◆ Article
================
I was stunned when I read that. I hadn’t seen the statistic that over half of federal prison inmates in the U.S. are held on drug convictions, and another showing that as the number increased from the 1980s to today so did the use of illicit drugs. I hadn't read about executions of drug offenders in Indonesia and China, or about orphaned children in poor communities where drugs are plentiful and related health services are not. I hadn’t heard that delegations from Latin America, Europe and Africa called for policy reform at the U.N.’s session of the Commission on Narcotic Drugs in March, or that alternative strategies to the status quo were put forward by five Nobel laureates and other experts at the London School of Economics in May. Drug policy isn’t a big part of my life because drugs aren’t part of it. But my community, local and global, is deeply impacted by the drug war, and I need a deeper understanding than the 1987 PSA where a son tells his father: “I learned it by watching you.”

That line was tattooed on my 8-year-old brain by the Partnership for a Drug-Free America. Along with the infamous frying-pan spot, it scared the hell out of me, and that was the idea. I never even knew what was in the plastic bag that got the son in trouble.

Mystification of drugs is dangerous, says Kasia Malinowska-Sempruch, director of the Global Drug Policy Program of the Open Society Foundations, which promotes human rights, education and social justice through grants and other initiatives (including working with members of the Support. Don’t Punish coalition). “[People] will experiment, and the more reliable information they have the safer those experiments will be.”

No one is arguing the devastating effects illicit substances can have, but current efforts to demystify and decriminalize cannabis have fueled a larger discussion about the demands of a world that is nowhere near drug-free. "Decades of evidence conclusively show that the supply and demand for illicit drugs are not something that can be eradicated. They can be managed, either well or badly. They are currently being managed badly," states the London School of Economics report Ending the Drug Wars: Report of the LSE Expert Group on the Economics of Drug Policy. Supported by the Open Society Foundations, the report asserts that despite more and more enforcement spending worldwide, drugs have gotten cheaper and more pure. The authors call for massive redirection of resources toward public health-based policies of harm reduction and treatment, insisting that the war on drugs "has failed based on its own terms."

“I think if we’re open-minded and willing to accept that options other than prohibition should be under discussion, then we will learn something from it. But as things stand, prohibition is sold as the only option, and that dramatically limits how effective we can be,” says Malinowska-Sempruch, who has helped formulate policy at the Global Fund and the World Health Organization and co-authored her native Poland's first national AIDS program. She got into this line of work 20 years ago as an HIV educator, and that experience allowed her to see the drug war—and drug users—from a different side. “I’ve never met a drug user who wants a dirty needle," she says, adding that among them, addicts represent roughly 15 percent.
================
◆ Collected material
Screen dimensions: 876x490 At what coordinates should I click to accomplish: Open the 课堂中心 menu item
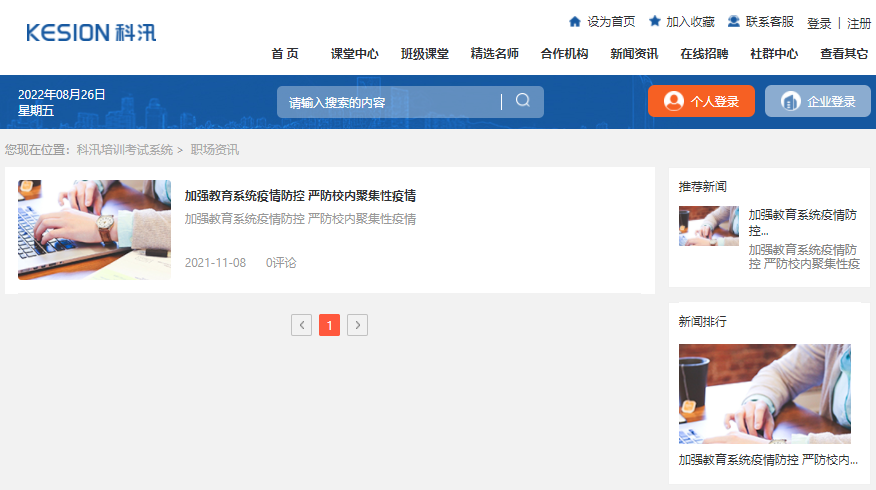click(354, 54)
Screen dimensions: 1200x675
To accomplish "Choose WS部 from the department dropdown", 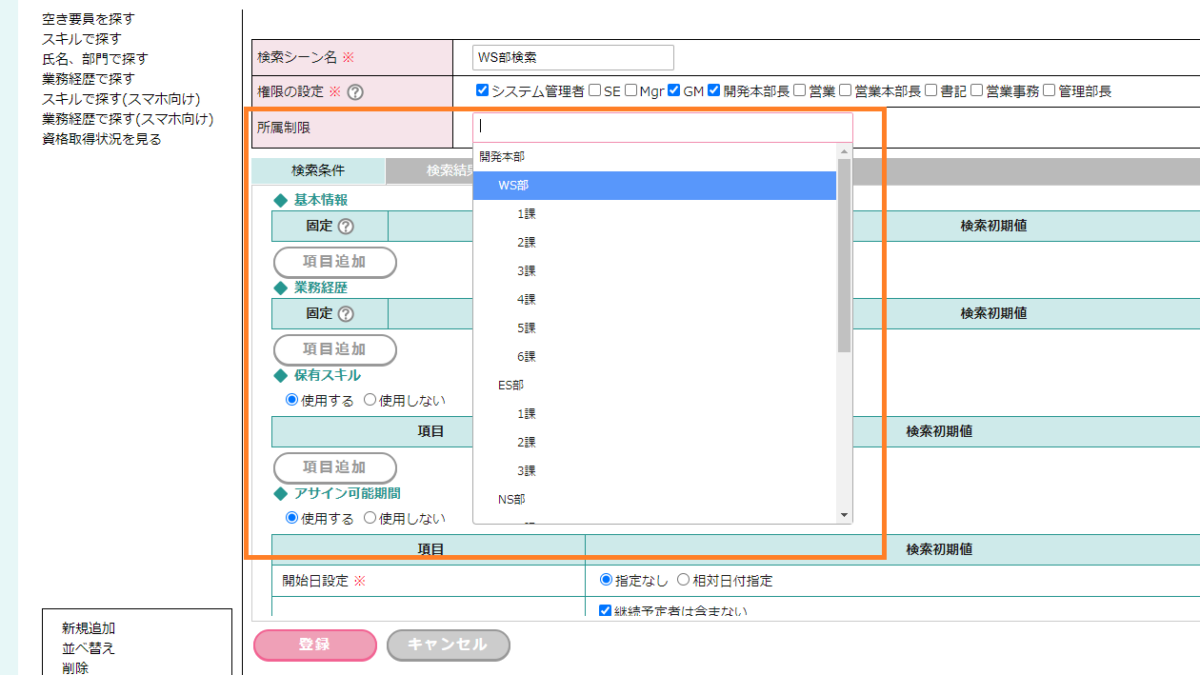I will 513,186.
================
◆ Challenge A
In the drug policy article, which organization was behind the "I learned it by watching you" line?
◆ Challenge B
Continue the drug policy article, picking up right after its last sentence.

◆ Task response A
The Partnership for a Drug-Free America.

◆ Task response B
Addiction wasn’t as well understood in 1961, when the U.N. Single Convention on Narcotic Drugs—the foundation of coordinated global drug policy—was established. Malinowska-Sempruch hopes Support. Don’t Punish will send the message that the system should reflect what we’ve learned and adjust where it’s ineffective or counterproductive. She points to HIV epidemics in Eastern Europe and Central Asia due to drug laws impeding services like needle exchange, and to shocking violence in Latin America heightened by destabilization of illegal markets. Here in the U.S., the social and economic costs are motivators for the decriminalization and even regulation of cannabis, though the Office of National Drug Control Policy “rejects the false choice between an enforcement-centric ‘war on drugs’ and drug legalization.”

Malinowska-Sempruch also sees the false dichotomy. For her, opposing the drug war is not about championing a free-for-all. It’s about bringing control policy that’s a generation old into this century, tailoring it to the cultural realities of different countries and ensuring that it does no harm. “On one side of the spectrum you have total prohibition; on the other side of the spectrum you have full regulation. I think we’re going to fall somewhere in between. So I agree that we will never be buying heroin in a supermarket.”

People will buy it anyway. Outcomes of the war on drugs suggest that no matter what measures are taken, there are addicts in need of interventions and curious kids in need of information. How best to serve them will be up for debate at the U.N. General Assembly in 2016.

“There really are people across the globe who are wondering whether their national policies are the wisest. And I think there is now this really significant and impressive willingness to learn from each other,” Malinowska-Sempruch says. Maybe that means taking the conversation about drugs out of the frying pan, or at least telling kids what’s in that plastic bag.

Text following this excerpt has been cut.